• **Requirement**
Once you reach the line that holds "Select the 47 RU row label" in the listing below, output it and every line after it through the line that holds "Given: Click the Completed", word for word.

• **Task material**
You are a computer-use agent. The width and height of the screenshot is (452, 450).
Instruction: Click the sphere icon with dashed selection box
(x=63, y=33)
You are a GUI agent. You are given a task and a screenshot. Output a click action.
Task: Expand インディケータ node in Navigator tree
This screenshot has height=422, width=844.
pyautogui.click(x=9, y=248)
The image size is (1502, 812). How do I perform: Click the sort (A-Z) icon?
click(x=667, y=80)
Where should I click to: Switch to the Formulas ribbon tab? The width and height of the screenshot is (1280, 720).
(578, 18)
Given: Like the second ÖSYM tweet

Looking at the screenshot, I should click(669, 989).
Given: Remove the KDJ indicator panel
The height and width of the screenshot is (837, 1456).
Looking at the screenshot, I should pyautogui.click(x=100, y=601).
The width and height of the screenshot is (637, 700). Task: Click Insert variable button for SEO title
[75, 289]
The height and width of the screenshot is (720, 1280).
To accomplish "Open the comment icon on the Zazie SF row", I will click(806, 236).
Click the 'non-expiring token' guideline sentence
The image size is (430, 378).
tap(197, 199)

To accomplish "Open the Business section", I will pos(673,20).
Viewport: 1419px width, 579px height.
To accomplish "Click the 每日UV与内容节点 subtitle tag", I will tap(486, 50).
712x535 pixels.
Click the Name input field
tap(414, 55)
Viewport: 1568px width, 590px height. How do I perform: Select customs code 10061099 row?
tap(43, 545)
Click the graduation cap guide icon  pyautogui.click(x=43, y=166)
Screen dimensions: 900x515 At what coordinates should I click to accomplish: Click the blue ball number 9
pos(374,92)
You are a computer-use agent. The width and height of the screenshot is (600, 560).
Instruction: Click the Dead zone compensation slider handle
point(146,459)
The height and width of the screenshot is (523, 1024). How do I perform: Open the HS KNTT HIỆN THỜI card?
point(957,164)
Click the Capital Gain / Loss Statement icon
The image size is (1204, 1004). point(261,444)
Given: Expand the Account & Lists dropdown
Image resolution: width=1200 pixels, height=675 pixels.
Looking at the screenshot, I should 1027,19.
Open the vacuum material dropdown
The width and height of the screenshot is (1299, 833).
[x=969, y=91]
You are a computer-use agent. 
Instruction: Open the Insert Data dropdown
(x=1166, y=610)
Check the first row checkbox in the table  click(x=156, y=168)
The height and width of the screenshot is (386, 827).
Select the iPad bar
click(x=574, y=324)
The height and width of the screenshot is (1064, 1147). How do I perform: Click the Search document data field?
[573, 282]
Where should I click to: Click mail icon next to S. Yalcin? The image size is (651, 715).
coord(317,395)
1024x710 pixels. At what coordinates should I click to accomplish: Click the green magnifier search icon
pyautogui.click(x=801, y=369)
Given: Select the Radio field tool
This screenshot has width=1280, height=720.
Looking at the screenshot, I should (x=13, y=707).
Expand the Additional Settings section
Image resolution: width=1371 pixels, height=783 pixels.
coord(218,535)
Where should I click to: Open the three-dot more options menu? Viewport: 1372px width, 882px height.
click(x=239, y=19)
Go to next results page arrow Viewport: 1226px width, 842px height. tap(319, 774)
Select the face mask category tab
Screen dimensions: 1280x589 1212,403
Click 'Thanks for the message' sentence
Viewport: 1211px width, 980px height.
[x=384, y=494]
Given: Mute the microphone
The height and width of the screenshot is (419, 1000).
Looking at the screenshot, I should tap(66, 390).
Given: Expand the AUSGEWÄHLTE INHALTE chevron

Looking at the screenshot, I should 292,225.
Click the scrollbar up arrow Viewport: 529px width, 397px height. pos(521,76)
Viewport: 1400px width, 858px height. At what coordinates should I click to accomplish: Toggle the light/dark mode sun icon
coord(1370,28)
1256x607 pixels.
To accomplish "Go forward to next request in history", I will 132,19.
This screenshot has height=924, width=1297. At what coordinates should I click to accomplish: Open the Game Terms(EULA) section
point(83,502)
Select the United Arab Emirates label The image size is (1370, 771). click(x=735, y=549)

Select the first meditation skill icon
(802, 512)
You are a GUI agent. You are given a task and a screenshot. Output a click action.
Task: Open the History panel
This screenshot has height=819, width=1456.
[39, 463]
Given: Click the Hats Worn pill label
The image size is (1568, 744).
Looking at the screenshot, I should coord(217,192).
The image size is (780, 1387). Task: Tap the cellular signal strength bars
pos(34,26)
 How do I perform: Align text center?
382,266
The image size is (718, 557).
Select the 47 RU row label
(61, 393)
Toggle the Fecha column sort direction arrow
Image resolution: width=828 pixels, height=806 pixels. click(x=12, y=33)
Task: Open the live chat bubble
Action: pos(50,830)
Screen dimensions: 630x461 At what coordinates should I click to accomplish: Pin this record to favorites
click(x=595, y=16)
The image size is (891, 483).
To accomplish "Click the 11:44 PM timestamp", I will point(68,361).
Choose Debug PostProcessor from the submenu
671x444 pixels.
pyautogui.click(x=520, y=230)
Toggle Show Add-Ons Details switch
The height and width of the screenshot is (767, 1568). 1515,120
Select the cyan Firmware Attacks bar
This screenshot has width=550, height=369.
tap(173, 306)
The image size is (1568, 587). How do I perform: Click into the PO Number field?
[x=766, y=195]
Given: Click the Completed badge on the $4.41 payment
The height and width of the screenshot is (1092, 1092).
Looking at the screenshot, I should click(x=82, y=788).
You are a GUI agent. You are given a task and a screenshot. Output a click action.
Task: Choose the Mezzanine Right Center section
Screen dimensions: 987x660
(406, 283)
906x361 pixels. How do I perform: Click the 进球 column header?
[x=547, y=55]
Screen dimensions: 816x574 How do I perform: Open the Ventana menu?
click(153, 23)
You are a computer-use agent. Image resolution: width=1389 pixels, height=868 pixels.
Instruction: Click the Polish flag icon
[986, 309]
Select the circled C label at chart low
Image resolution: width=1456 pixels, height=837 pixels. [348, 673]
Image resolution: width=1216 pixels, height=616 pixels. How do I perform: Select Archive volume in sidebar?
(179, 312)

• **Response box**
Select the 47 RU row label
(61, 393)
Toggle the Fecha column sort direction arrow
Image resolution: width=828 pixels, height=806 pixels. click(x=12, y=33)
Task: Open the live chat bubble
Action: pos(50,830)
Screen dimensions: 630x461 At what coordinates should I click to accomplish: Pin this record to favorites
click(x=595, y=16)
The image size is (891, 483).
To accomplish "Click the 11:44 PM timestamp", I will point(68,361).
Choose Debug PostProcessor from the submenu
671x444 pixels.
pyautogui.click(x=520, y=230)
Toggle Show Add-Ons Details switch
The height and width of the screenshot is (767, 1568). 1515,120
Select the cyan Firmware Attacks bar
This screenshot has width=550, height=369.
tap(173, 306)
The image size is (1568, 587). How do I perform: Click into the PO Number field?
[x=766, y=195]
Given: Click the Completed badge on the $4.41 payment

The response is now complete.